The Diocese of St Andrews, Dunkeld and Dunblane is one of the seven dioceses of the Scottish Episcopal Church, part of the Anglican Communion. It is centred on St Ninian's Cathedral in Perth, and covers Fife, Perthshire, Kinross-shire, Clackmannanshire, and eastern and central Stirlingshire (western Stirlingshire is in the Diocese of Glasgow and Galloway). The current Bishop of St Andrews, Dunkeld and Dunblane is the Right Reverend Ian Paton.

The diocese continues the titles of three ancient Scottish dioceses.
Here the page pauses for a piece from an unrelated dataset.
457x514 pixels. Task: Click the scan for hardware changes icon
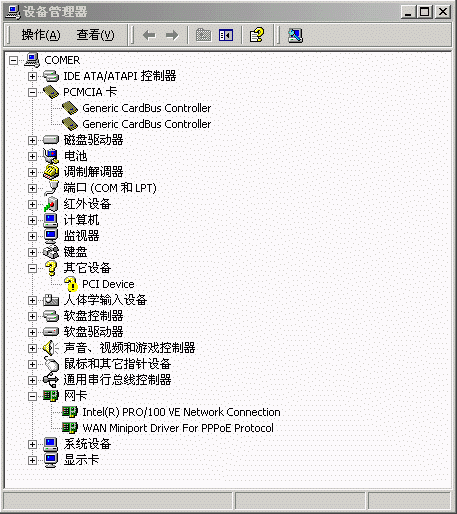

The Diocese of St Andrews was founded in 906 and was raised to an archdiocese in 1465. Throughout the Scottish Reformation the diocese continued under the auspices of moderate, Episcopalian reformers. From 1704 until 1726, the archbishopric was vacant, until it was recreated as the Diocese of Fife. In 1842, the diocese, no longer an archdiocese, was moved back to St Andrews and united with the Diocese of Dunkeld and Dunblane.

The Diocese of Dunkeld is thought to have begun in the 9th century, but the first reliable date is that of the consecration of Cormac as bishop in 1114. The line of bishops continued with only a few vacancies until, in 1842, the diocese was united with St Andrews. In 1878, the Roman Catholic Church revived the Diocese of Dunkeld as part of its structures in Scotland.

The Diocese of Dunblane was founded in 1162. Its line of bishops continued with a few vacancies until it was united with the Diocese of Dunkeld in 1776.

Area and population 
The diocese covers the historic counties of Perthshire (population 155,000), the Forfar and Kirriemuir areas of Angus (population 30,500), Clackmannanshire (population 51,000), Kinross-shire (population 11,500), Fife (population 365,000), and central Stirlingshire (population 90,000).

This total population of approximately 703,000 gives the diocese a ratio of one priest to every 37,000 inhabitants and one church to every 14,600 inhabitants.

List of churches 
The diocese currently has 47 churches and 24 stipendiary clergy.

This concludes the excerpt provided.